DATA SUPPLIED Block Start

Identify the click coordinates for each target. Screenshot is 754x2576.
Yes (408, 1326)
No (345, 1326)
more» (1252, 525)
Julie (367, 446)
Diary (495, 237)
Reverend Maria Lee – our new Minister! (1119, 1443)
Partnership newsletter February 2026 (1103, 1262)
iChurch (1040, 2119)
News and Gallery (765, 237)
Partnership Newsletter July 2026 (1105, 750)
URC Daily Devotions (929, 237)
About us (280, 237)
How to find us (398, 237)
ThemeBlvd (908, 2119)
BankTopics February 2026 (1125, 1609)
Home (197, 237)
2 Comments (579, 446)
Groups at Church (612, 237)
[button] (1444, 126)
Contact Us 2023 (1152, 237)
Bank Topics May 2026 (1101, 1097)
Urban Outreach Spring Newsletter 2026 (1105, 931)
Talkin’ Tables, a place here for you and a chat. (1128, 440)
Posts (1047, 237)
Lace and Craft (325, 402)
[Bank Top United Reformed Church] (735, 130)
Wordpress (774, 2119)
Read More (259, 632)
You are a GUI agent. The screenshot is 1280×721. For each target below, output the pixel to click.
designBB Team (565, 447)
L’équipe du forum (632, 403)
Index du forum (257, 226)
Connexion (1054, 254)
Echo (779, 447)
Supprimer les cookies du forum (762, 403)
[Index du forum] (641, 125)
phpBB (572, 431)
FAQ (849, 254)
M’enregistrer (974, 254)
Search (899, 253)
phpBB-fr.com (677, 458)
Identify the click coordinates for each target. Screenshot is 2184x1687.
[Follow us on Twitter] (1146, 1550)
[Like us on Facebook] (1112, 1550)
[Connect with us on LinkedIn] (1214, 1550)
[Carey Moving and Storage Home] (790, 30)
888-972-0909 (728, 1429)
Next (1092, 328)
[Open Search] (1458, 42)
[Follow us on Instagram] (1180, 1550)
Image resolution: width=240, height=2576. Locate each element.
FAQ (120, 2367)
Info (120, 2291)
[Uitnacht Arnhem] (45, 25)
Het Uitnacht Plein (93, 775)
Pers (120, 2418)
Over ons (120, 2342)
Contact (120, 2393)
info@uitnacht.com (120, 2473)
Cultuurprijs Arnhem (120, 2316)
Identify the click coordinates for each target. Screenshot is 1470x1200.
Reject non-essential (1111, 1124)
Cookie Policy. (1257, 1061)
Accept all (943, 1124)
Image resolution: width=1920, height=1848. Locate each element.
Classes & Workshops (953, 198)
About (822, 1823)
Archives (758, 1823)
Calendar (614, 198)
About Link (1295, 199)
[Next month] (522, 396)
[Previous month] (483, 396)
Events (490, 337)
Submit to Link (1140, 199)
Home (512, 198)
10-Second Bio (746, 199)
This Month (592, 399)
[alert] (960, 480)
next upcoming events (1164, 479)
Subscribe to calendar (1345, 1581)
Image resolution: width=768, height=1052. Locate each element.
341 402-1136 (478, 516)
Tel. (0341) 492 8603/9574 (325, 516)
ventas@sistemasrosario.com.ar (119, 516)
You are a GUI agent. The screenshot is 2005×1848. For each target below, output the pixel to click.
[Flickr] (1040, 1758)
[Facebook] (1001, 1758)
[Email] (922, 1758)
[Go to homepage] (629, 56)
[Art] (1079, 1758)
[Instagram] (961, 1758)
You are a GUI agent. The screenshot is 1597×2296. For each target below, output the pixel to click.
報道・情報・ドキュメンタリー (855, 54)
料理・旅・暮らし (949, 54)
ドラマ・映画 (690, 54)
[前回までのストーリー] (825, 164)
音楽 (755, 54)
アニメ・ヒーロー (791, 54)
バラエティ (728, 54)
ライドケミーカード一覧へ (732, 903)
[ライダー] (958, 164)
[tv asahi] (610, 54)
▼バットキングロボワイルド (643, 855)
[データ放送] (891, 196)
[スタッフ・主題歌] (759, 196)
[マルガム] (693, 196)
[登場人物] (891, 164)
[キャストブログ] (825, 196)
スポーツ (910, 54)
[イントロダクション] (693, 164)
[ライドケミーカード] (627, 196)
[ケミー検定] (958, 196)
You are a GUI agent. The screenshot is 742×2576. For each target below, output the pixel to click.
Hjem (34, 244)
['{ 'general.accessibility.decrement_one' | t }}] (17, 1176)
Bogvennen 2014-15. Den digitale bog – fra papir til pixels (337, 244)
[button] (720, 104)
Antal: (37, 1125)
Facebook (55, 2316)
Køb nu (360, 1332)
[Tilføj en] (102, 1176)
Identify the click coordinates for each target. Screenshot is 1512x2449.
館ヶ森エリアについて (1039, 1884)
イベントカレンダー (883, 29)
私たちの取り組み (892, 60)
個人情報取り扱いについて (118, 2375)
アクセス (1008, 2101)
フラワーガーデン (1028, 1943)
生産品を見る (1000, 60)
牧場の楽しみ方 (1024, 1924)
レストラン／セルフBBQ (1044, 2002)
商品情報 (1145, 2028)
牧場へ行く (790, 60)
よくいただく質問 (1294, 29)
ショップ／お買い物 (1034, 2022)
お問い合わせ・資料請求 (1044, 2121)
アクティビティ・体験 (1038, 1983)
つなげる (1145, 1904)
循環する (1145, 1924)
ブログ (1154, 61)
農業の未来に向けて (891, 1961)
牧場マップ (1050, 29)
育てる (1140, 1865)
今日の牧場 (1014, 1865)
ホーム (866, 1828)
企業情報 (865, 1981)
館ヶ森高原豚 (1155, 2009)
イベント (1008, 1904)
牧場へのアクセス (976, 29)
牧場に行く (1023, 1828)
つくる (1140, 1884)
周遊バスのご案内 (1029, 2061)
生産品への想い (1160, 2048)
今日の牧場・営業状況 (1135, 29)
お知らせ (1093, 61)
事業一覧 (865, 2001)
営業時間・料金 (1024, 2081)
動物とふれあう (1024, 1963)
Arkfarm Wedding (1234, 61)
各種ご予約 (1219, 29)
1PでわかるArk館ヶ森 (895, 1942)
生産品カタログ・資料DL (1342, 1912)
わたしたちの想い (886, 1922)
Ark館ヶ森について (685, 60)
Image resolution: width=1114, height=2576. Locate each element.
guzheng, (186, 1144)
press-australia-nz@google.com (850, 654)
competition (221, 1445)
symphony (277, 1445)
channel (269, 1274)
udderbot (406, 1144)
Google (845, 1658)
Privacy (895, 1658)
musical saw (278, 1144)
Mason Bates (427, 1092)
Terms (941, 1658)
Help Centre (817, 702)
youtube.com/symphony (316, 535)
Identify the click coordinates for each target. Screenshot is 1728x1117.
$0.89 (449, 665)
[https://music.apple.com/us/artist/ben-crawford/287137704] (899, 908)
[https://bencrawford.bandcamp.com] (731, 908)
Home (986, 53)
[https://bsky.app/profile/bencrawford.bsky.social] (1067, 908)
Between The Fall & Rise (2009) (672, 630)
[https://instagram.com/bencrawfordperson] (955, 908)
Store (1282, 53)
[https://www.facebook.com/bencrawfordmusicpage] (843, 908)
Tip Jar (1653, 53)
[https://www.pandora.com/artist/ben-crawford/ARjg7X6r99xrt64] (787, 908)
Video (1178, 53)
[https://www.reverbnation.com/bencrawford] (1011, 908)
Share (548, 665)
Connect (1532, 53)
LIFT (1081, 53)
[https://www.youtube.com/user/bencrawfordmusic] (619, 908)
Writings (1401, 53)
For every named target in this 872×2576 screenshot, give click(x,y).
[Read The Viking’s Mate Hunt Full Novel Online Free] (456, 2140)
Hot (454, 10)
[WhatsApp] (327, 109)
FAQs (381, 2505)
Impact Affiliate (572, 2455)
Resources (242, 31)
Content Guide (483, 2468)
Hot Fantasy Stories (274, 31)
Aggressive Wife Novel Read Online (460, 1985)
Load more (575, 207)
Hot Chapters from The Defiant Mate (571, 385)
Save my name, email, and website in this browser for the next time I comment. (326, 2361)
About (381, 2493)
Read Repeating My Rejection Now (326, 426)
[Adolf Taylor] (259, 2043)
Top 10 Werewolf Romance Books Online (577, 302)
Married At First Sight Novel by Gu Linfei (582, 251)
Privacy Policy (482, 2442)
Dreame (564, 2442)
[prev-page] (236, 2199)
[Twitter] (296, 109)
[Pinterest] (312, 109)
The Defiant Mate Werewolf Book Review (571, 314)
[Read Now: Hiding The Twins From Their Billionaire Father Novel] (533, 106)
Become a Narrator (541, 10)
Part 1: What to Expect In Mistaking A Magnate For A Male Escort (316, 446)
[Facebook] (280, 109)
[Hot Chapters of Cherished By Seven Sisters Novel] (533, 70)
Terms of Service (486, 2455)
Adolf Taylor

DATA SUPPLIED Block End

EXERCISE REQUIREMENTS — With the first line being the one containing "L’équipe du forum (632, 403)" and the last line the one containing "Next (1092, 328)", transcribe exactly the lines above that fall in that range.

REPLY TO THE EXERCISE —
L’équipe du forum (632, 403)
Index du forum (257, 226)
Connexion (1054, 254)
Echo (779, 447)
Supprimer les cookies du forum (762, 403)
[Index du forum] (641, 125)
phpBB (572, 431)
FAQ (849, 254)
M’enregistrer (974, 254)
Search (899, 253)
phpBB-fr.com (677, 458)
Identify the click coordinates for each target. Screenshot is 2184x1687.
[Follow us on Twitter] (1146, 1550)
[Like us on Facebook] (1112, 1550)
[Connect with us on LinkedIn] (1214, 1550)
[Carey Moving and Storage Home] (790, 30)
888-972-0909 (728, 1429)
Next (1092, 328)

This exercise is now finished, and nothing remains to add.